• PETIKAN TEKS:
═══

YAI WAHID: SANG REFORMIS KELAS WAHID

Oleh: Irham Muktafi

YAI WAHID: SANG REFORMIS KELAS WAHID

Oleh: Irham Muktafi

Coretan Fadwa- Sebagai santri, ada baiknya kita mengenal dan mengetahui kisah hidup guru-guru dan kyai kita, supaya kita dapat mengambil pelajaran dan meneladani mereka. Terlebih bila guru kita adalah orang sekaliber KH. Abdul Wahid Zuhdi. Dalam sajak kuatren gramatikal yang dibuat dalam rangka memperingati haul beliau, Kyai Shokhi Asyhadi mendeskripsikan guru kita tersebut sebagai orang yang cerdas, wara’, zuhud, dan selaksa perumpamaan lain yang menggambarkan bahwa beliau adalah satu dari segelintir manusia-manusia agung yang pernah singgah di muka bumi ini. Namun, bagi saya, ada beberapa hal, meliputi kelebihan beliau, yang luput disebutkan -meski sedikit disinggung- dalam sajak empat seuntai karya pakar yurisprudensi islam jebolan pesantren kita itu, yang menjadi pokok bahasan dalam artikel ini.

Reformis Andal

Jika di Nusantara ada KH. Abdurrahman Wahid, maka di Ngangkruk ada Yai Wahid. Selain nama, keduanya juga memiliki kesamaan dalam paradigma. Jika Gus Dur -sapaan akrab KH. Abdurrahman Wahid- adalah reformis plural, maka Yai Wahid adalah seorang reformis andal. Hanya berbeda lingkup. Gus Dur di bidang politik dan tata negara, Yai Wahid dalam sisi sainstik dan didaktika. Itu terbukti sejak beliau merancang kurikulum pendidikan pada pesantren mertuanya; Al-Ma’ruf  Bandungsari. Lewat inovasi program “40 Hari” yang beliau cetuskan, hingga kini belum ada seorang pun dari santri maupun kolega yang mampu membuat rancangan yang dapat menandingi keefeisiensian dan efektifitas buah pemikiran beliau itu. Bahkan, boleh dikata, program tersebut mencapai supremasi dalam kemajuan sebuah kurikulum. Dengan begitu, tak perlu diragukan lagi ketajaman intelektual beliau yang sangat jitu dalam mengikis degradasi moral dan kualitas santri saat ini.

═══

Data Tercatat

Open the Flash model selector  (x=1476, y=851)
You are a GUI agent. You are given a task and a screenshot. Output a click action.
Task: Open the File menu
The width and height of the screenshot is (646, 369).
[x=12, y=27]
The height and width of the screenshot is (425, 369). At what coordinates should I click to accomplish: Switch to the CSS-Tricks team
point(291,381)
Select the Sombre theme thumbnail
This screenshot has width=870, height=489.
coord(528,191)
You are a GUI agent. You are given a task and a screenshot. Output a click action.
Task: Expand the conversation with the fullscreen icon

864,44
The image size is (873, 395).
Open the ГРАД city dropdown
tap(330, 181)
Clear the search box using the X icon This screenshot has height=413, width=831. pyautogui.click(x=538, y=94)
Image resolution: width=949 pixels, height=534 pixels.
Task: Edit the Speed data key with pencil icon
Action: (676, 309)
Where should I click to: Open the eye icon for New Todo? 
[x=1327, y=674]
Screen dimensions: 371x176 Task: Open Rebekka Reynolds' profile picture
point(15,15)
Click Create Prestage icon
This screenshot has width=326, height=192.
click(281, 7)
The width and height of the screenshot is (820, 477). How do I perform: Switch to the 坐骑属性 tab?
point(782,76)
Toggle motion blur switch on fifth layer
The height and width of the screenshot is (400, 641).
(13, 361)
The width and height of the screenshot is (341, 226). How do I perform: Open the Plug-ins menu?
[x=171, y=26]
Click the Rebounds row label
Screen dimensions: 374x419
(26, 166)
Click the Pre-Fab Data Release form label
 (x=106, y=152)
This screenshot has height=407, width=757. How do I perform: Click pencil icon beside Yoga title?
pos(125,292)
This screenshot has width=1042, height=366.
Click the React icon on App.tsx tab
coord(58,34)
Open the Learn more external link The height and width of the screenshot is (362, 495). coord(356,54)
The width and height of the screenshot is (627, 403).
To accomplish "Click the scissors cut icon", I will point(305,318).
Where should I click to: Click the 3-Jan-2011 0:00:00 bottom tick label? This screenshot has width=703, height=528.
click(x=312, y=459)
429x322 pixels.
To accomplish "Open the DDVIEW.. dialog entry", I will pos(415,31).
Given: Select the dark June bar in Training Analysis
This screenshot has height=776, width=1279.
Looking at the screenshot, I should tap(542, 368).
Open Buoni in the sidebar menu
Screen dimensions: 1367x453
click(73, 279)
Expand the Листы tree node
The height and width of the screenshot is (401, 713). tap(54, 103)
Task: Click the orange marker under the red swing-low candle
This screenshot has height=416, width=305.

═══

• KETENTUAN TUGAS:
Teruskan tulisan tentang KH. Abdul Wahid Zuhdi, dimulai tepat setelah kalimat terakhirnya.

• JAWABAN BENAR:
Saya sendiri menyaksikan bagaimana program tersebut secara praktikal menjadi resurjensi, titik balik, di bidang pengembangan dan pemaksimalan kegiatan belajar mengajar. Selama beberapa tahun saya menimba ilmu, pengaplikasian dari buah pemikiran beliau mengantarkan pesantren kita menjadi salah satu pesantren yang paling disegani di region Pulau Jawa-Madura. Entah dari segi kurikuler maupun ekstrakurikuler. Intinya, berkat beliaulah kita bisa seperti sekarang, meski ada banyak  faktor lain yang tak boleh diabaikan. Namun tetap saja beliaulah penggagas pertama kemajuan signifikan pada pesantren kita ini. Dan rasanya tidaklah berlebihan bila saya menjuluki beliau sebagai “Reformis Andal”.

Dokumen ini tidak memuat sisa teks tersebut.